**What the exercise asks**
Search the entries below for the line containing "Open filter options"; from there to the end, return every line exactly and add nothing.

Items from a dataset
···

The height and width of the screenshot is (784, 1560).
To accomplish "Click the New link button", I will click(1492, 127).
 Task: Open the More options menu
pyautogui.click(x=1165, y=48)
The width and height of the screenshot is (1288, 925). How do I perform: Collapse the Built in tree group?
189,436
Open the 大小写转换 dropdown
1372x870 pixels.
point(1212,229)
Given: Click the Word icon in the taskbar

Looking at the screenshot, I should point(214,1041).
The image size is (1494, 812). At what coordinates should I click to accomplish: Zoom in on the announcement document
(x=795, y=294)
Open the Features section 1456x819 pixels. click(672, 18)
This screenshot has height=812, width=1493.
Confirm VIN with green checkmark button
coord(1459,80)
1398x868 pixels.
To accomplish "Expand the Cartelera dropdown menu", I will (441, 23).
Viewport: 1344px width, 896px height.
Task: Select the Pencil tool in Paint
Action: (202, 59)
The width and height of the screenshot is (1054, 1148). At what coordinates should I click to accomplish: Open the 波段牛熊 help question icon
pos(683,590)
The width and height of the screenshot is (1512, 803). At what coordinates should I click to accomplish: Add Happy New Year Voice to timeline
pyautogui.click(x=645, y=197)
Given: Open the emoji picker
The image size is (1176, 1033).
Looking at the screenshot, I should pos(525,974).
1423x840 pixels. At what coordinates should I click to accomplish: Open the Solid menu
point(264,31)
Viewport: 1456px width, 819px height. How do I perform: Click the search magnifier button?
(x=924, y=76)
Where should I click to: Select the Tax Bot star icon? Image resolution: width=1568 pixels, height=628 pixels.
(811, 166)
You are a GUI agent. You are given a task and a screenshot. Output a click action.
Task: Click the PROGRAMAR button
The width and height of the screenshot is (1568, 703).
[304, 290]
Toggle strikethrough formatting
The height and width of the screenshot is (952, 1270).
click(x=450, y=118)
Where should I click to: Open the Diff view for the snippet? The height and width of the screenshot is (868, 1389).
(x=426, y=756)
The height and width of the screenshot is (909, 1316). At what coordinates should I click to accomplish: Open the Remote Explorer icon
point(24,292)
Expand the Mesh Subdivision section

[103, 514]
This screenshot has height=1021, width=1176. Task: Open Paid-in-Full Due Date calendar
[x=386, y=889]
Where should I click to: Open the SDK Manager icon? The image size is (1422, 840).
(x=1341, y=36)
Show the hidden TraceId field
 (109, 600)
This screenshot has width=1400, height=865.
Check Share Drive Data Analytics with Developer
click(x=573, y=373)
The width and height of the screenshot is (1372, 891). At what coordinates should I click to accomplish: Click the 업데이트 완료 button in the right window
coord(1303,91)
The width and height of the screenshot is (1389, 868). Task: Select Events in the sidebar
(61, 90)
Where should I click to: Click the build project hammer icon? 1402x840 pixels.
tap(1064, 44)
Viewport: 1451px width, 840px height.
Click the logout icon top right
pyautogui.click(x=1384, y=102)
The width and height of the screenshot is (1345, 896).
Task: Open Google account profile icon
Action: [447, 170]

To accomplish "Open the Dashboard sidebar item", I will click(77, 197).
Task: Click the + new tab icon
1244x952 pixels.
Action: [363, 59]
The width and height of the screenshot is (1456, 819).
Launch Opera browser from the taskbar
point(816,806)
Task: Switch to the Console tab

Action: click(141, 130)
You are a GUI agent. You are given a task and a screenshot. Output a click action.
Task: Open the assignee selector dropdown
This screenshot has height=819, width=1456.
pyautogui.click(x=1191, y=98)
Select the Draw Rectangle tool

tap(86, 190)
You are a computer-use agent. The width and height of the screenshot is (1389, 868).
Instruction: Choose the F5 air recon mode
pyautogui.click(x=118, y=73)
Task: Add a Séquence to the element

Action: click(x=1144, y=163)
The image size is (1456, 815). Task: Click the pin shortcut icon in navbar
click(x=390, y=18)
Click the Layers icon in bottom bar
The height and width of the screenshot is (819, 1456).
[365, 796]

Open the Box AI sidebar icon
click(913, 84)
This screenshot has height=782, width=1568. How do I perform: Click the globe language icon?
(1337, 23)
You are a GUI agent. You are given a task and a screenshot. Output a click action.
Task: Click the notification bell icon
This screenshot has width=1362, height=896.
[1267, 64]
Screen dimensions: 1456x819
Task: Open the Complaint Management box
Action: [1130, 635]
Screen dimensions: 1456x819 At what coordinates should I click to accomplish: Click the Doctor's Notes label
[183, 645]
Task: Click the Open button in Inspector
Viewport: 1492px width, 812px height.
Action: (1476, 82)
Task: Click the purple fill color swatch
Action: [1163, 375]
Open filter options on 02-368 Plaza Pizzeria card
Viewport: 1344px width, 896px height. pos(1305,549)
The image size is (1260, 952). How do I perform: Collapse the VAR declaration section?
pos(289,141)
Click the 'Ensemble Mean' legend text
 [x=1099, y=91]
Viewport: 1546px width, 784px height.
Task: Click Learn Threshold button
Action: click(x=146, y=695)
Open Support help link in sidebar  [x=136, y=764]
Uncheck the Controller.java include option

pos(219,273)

···

**Your response**
Open filter options on 02-368 Plaza Pizzeria card
Viewport: 1344px width, 896px height. pos(1305,549)
The image size is (1260, 952). How do I perform: Collapse the VAR declaration section?
pos(289,141)
Click the 'Ensemble Mean' legend text
 [x=1099, y=91]
Viewport: 1546px width, 784px height.
Task: Click Learn Threshold button
Action: click(x=146, y=695)
Open Support help link in sidebar  [x=136, y=764]
Uncheck the Controller.java include option

pos(219,273)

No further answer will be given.